Single women had 2 choices to survive, either 1) marriage; or, 2) prostitution, and Moabite women in Israel might be pushed more toward option # 2. According to the prophet Samuel who wrote this book, Rut was righteous, so how are the characters going to treat this Moabitess who chose Naami and her people over her own? Who would Rut marry? Who would she choose? Would she be accepted? Will her children be accepted?
Naami was a righteous woman and not naive. For Rut and Naami's continued survival, they were going to have to act. She in wisdom encouraged Rut toward Boaz in a rather definitive and bold move. Essentially Rut proposed marriage to Boaz by sleeping near him at the harvest campsite. Regardless of whether that means they had sex, the point is she flirted in such an explicit manner as to propose marriage to him. Boaz was thrilled by her proposal, and states explicitly he was glad to be chosen over younger men and her more immediate family redeemers. He praises her righteousness, exclaims how hard working and how loyal to her mother in law she was. Boaz could see she was modest in the fields with the young guys around. He immediately went about removing any barriers to their marriage, thus accepting her into his home and the community. This benefit of including the righteous stranger into the community was a great one that impacted not only Naami but the union was to produce kings.
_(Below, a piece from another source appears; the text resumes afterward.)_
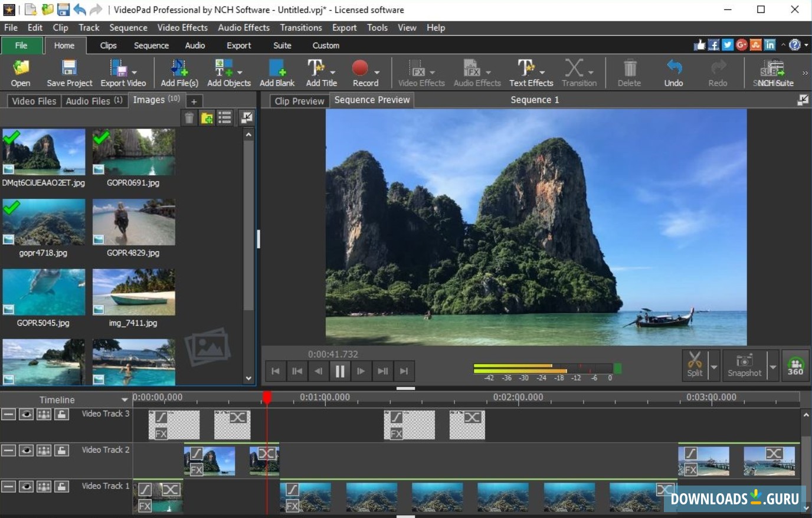
Task: Open the Snapshot options dropdown arrow
Action: coord(772,367)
This fact is hidden in the name of Naami's deceased husband Elimelech (to me the kingdom).
Although she is not considered one of Israel's seven prophetesses, http://www.dafyomi.co.il/general/info/48prophets.pdf the book was written by the prophet Samuel who anointed David HaMelech, knowing he was descended from this Moabite convert. Just as the Holy One is hidden in this story, the kingship alluded to in this union. Samuel chose what seemed the unlikely choice, David haMelech, as did Naami and Rut. They looked at the inner person, not the lineage or externalities, and so can we.